While the nation’s traffic gridlock problem is in fact growing, Lomax and Schrank contend that it would be growing even faster were it not for the various remedies measured for the first time this year.

“Congestion is worsening, no doubt about that,” Lomax said, “but it would be a much greater problem if not for these and other remedies. Daily commuters may notice that their trip times are more reliable on some public transportation routes or roadway corridors where operational treatments have been deployed. This year’s study reinforces our belief that the best solution is actually a combination of solutions. Each city needs its own ’bag of tricks’ to address this growing problem.”

In addition to offering the new rankings, the 2003 report provides fresh statistics to illustrate a pair of familiar trends:

• The cost of congestion continues to climb. Nearly six billion gallons of wasted fuel and four billion hours of lost productivity resulted from traffic congestion in 2001, costing the nation $69.5 billion, nearly $5 billion more than the previous year.

• The extra time needed for rush hour travel has tripled during the last two decades. The national average Travel Time Index for 2001 was 1.39, meaning a rush hour trip took 39 percent longer than a non-rush hour trip. The national average in 1982 was only 1.13.

“Any objective analyst of the situation would say America needs more infrastructure capacity in all modes of transportation to keep pace with a growing population and economy,” said ARTBA president and CEO Pete Ruane. “If you don’t add capacity — and we really haven’t in a significant way over the past 30 years — the result is congestion. Since 1970, energy consumption has increased 42 percent, the U.S. population has increased 33 percent, vehicle miles traveled increased nearly 150 percent, but new highway capacity has only increased six percent.”

“It is also evident that we are not providing the level of public investment necessary to maintain the existing highway, bridge and transit system, much less invest in needed new capacity,” Ruane said.

“There are a number of things that Congress can do to help alleviate traffic congestion,” he noted. “Number one is significantly increasing highway and public transit capital investment. No revenue raising option should be taken off the table — including the federal gas tax. Congress should also support new ways to add highway and transit capacity. Other solutions include improved handling of traffic incidents to clear roadways quickly, increased use of synchronized traffic signalization, ’smart road’ technologies to increase traffic flow and completely closing roads that need repair to traffic, when possible, so that contractors can get in and finish the work as fast as possible.”

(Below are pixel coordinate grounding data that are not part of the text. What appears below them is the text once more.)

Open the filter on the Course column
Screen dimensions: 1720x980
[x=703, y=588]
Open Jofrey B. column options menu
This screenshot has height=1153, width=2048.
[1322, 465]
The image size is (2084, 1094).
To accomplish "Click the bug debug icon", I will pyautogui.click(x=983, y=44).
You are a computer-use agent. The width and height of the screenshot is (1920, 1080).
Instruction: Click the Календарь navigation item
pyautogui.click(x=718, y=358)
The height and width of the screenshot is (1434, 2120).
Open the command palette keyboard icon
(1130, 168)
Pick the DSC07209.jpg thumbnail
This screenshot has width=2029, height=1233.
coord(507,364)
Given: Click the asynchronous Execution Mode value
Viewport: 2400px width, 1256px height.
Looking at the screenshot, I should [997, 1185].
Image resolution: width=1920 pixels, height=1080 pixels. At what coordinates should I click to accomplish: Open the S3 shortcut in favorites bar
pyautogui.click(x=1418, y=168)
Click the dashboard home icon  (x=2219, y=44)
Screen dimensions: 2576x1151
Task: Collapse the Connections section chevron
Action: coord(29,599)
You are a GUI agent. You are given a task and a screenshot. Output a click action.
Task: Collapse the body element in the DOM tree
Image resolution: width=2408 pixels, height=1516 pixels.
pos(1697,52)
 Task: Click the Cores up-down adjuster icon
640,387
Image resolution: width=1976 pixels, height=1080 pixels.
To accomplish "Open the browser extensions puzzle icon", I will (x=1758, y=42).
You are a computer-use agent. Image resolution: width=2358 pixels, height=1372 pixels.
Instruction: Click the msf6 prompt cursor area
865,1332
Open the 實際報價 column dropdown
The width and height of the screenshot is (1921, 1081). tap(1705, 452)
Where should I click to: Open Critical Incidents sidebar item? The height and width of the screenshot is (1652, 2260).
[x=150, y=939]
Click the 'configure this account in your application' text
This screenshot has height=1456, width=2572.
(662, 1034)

The 2003 Urban Mobility Study is sponsored by the American Road and Transportation Builders Association’s Transportation Development Foundation and the American Public Transportation Association. A consortium of 10 state transportation departments has participated in the methodology enhancements.

The Texas Transportation Institute, based at Texas A&M University, is the nation’s largest university-affiliated transportation research agency in the nation.